We’ve never met before, but in the years that passed, I’ve learned a lot from his video and podcast appearances. In addition to the insight, it’s his spirit that really stands out. He says:

What I realized along the way was that I didn’t want to be some sort of bitter minority guy who’s like, “I’m getting fucked.” I didn’t get fucked. I got really lucky. But I empathize with that struggle. I empathize with the struggle of women, of other minorities, of LGBT.

But, people can’t eat empathy. So, armed with the swath of resources and skills he’d gained from his times at Facebook, AOL, and Winamp, he built Social Capital to do something about it.

In 2015, my friends and I put together a book of Kanye West quotes. Around then, I also came across the resurrected Marc Andreessen blog posts put together by Cameron Koczon from Fictive Kin. What a great format! I decided to combine those two ideas…

Chamath’s speeches always resonated with me and brought out the best YouTube comments I’ve ever seen, but many of them were scattered into long videos or podcasts. I wanted a single place to read the best snippets. So in the past few months, my team and I made the Chamath Archive.

Here are just a few of the most important lessons that I learned from Chamath over the past few years. I hope they inspire and inform you as they did me:

1. Often Wrong, Never in Doubt

Whenever I show friends this archive, this is the quote I almost invariably bring them to:

I make a lot of mistakes, but to be honest with you, this may sound so sick, I don’t really think about them that much. I don’t have that great big thing that I regret. Shit happens. I get a lot of stuff wrong. Most of the time I’m wrong.

“Often wrong, never in doubt.” That’s what I say. And I say it to remind myself because it’s okay. And I don’t get caught up, you don’t need to be right.
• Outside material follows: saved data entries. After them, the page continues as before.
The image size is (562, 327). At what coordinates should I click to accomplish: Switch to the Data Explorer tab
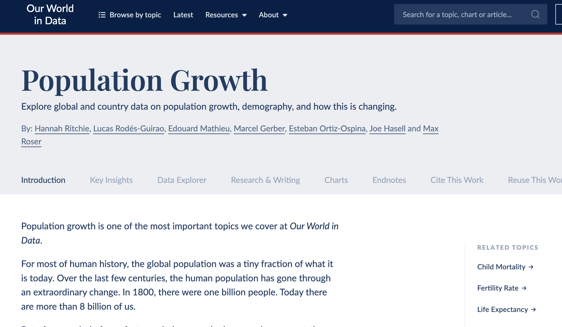pyautogui.click(x=182, y=180)
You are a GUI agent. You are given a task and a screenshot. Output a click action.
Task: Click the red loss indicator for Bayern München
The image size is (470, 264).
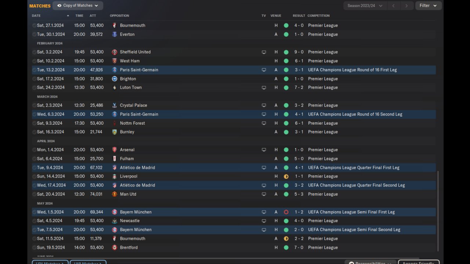pos(286,212)
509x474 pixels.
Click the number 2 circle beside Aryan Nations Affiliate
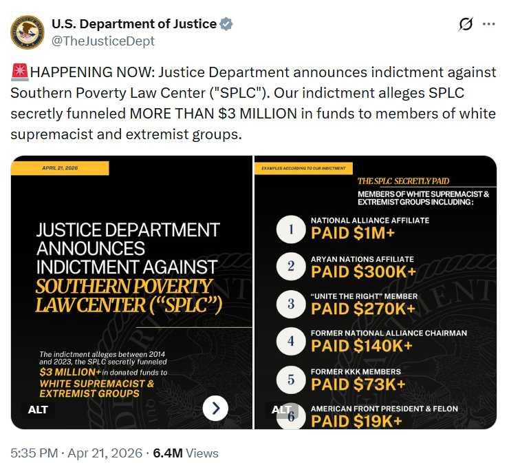pyautogui.click(x=291, y=267)
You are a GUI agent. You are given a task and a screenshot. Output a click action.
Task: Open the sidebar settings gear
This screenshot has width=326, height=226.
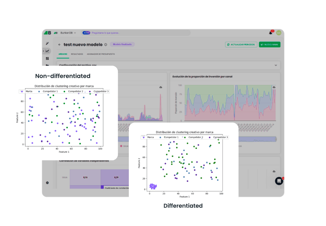tap(47, 183)
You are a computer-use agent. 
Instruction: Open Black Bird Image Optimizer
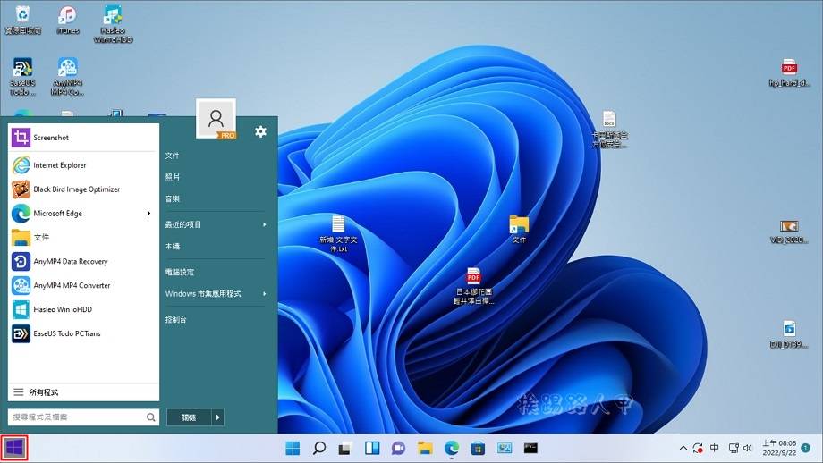(x=76, y=189)
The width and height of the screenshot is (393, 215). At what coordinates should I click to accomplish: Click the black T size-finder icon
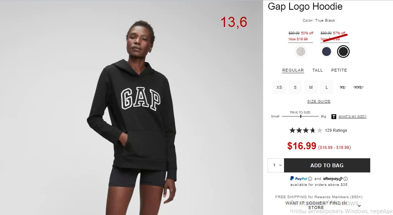[x=334, y=116]
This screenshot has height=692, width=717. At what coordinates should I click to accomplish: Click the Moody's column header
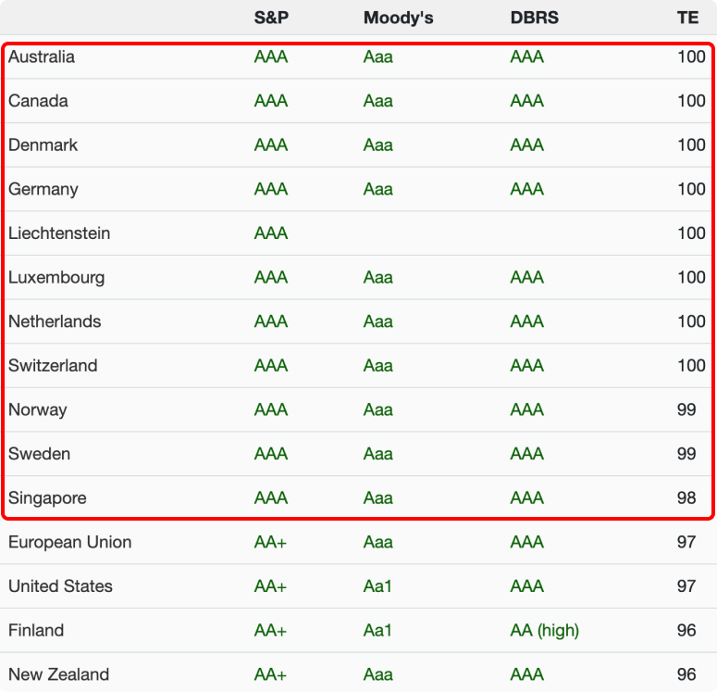(x=398, y=18)
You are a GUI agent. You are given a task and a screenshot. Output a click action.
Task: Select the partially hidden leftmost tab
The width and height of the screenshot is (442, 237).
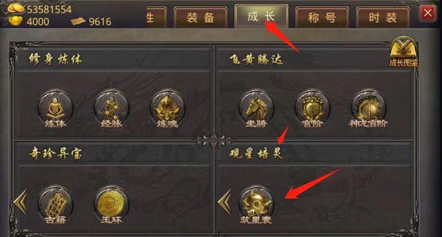(156, 18)
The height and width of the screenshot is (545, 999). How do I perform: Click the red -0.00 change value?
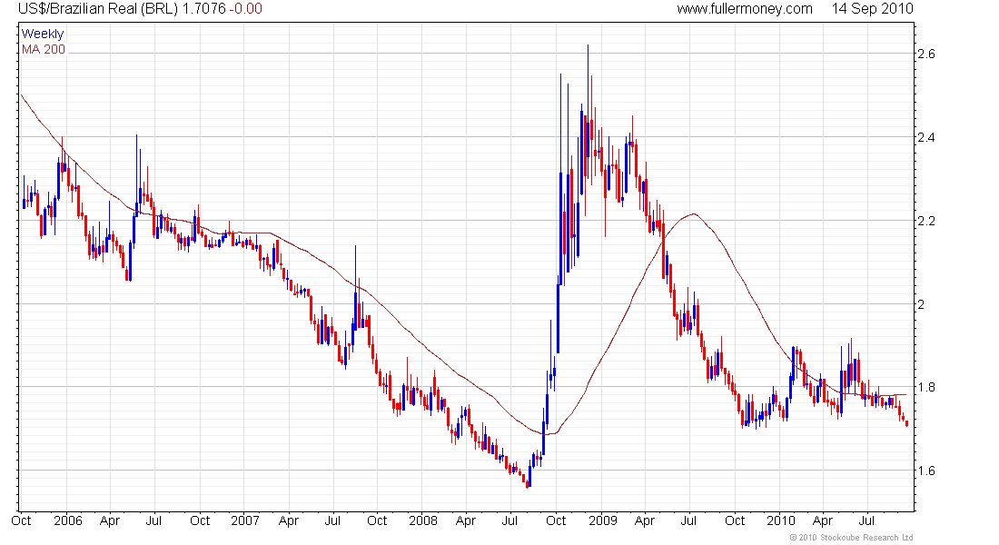pyautogui.click(x=246, y=9)

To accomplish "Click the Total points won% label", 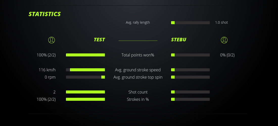I will click(x=138, y=55).
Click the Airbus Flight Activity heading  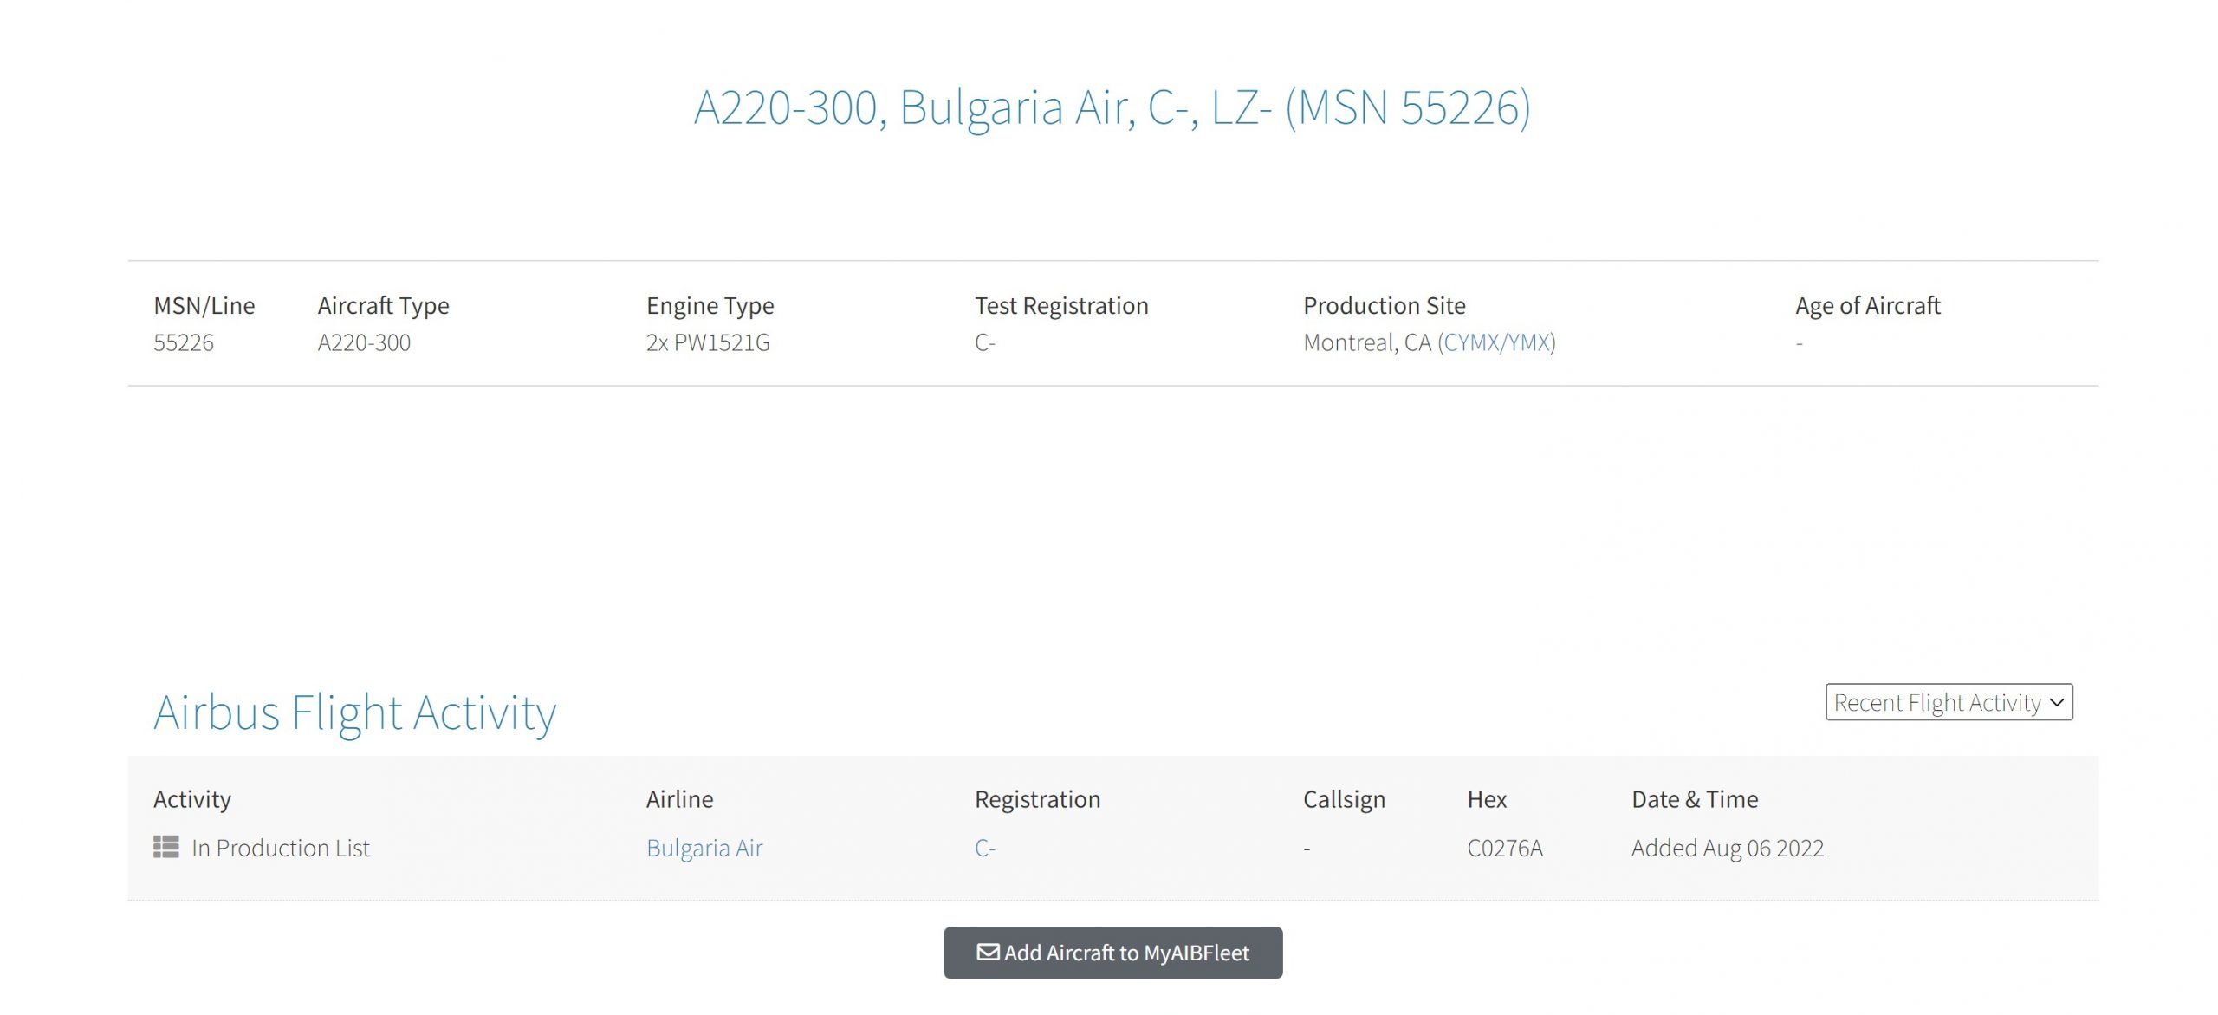(355, 713)
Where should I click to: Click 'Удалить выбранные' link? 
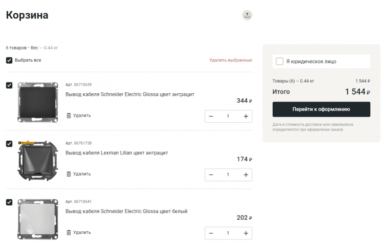pos(230,60)
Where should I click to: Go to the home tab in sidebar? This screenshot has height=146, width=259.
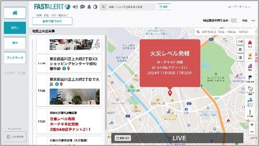click(15, 13)
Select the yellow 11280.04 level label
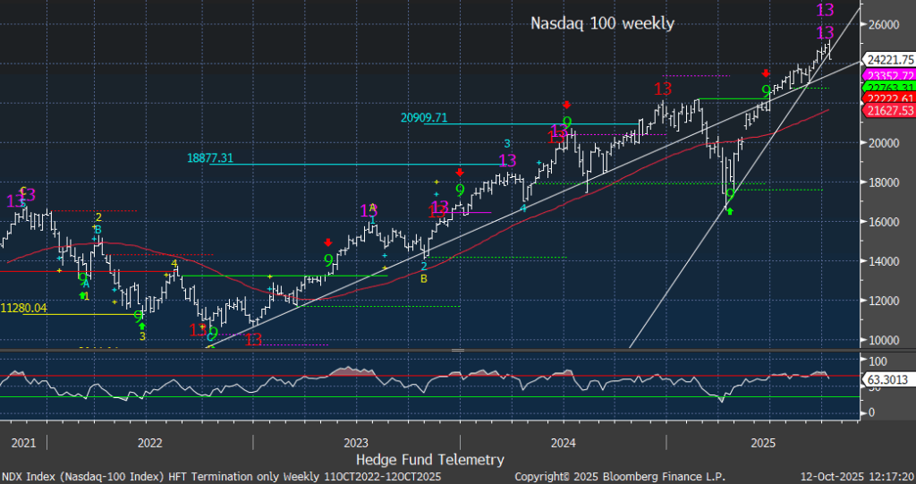Screen dimensions: 916x484 tap(22, 308)
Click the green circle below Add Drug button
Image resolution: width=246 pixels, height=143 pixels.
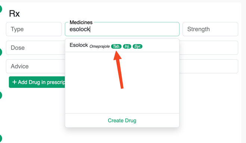click(x=0, y=95)
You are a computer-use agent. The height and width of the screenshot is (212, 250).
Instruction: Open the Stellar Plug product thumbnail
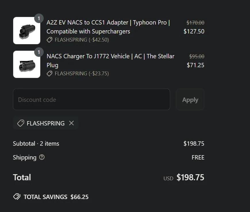tap(27, 64)
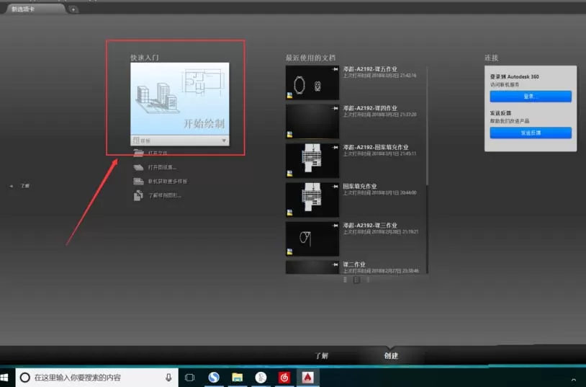The width and height of the screenshot is (586, 387).
Task: Click the AutoCAD icon in the taskbar
Action: 307,377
I’m not ashamed of being wrong. I don’t know what my biggest mistake was. I know that I’ve made a lot of them. I should be making more in the future, if I don’t, that’s death.

He’s also tweeted this a bunch of times:

At first glance, it sounds ridiculous — an elegant excuse for someone who hasn’t done the work to have an opinion to speak. (“He’s someone who never lets complete ignorance of a subject get in the way of having strong opinions about it.”)

But, if the person says this about themselves, this mantra becomes refreshing and dead useful for a few reasons:

  • Being wrong fast and course-correcting to be right is often more efficient than being right. (“Any decision is better than no decision.”)
  • Confidence, certainty, and energy are really difficult ingredients to cultivate. They’re the glue that holds great relationships, people, and teams together.
  • If the person says it about themselves, that means they’re aware they’re often wrong — which hopefully means they’re willing to admit it and change.

Fortune favors the bold. This mantra gives the sayer the energy they need to move forward, and the understanding that they could very well be wrong. It’s reminiscent of, “Strong opinions, weakly held.” There’s no shame in it. It detaches the ego from the need to be right.

(Side note: I haven’t checked out this book yet, but it sounds interesting!)

2. Life is Impermanent

When I wrote for Lifehacker, I wanted to talk about death. Nobody likes reading that stuff, my editors said. And that was that. (In hindsight, I’d reframe it as mortality.)

But life is really short. This year has just started, and I lost three loved ones — my good friend from school, my dog, and my grandmother.

In this process over the last 10 months, the biggest thing that I probably realized is just how impermanent all of this is. My dad was 72, he was sick, he was diabetic… We were expecting it. My friend Dave, we were not expecting. In both of those things, what I realized is, if I were to die today, I’d feel pretty good about my life.

I’ve tried to do everything that I wanted to do. I want to do a lot more, but I’d see what’s on the other side of all of this.

We’re a speck of dust in time.

We’re 80 years over 80 years times 9 billion on this earth, times a billion years of the earth.

It approaches zero.

I feel comfortable that there’s an impermanence to things, we’re here for a little while. You’ve got to keep pushing. What’s the point in stopping?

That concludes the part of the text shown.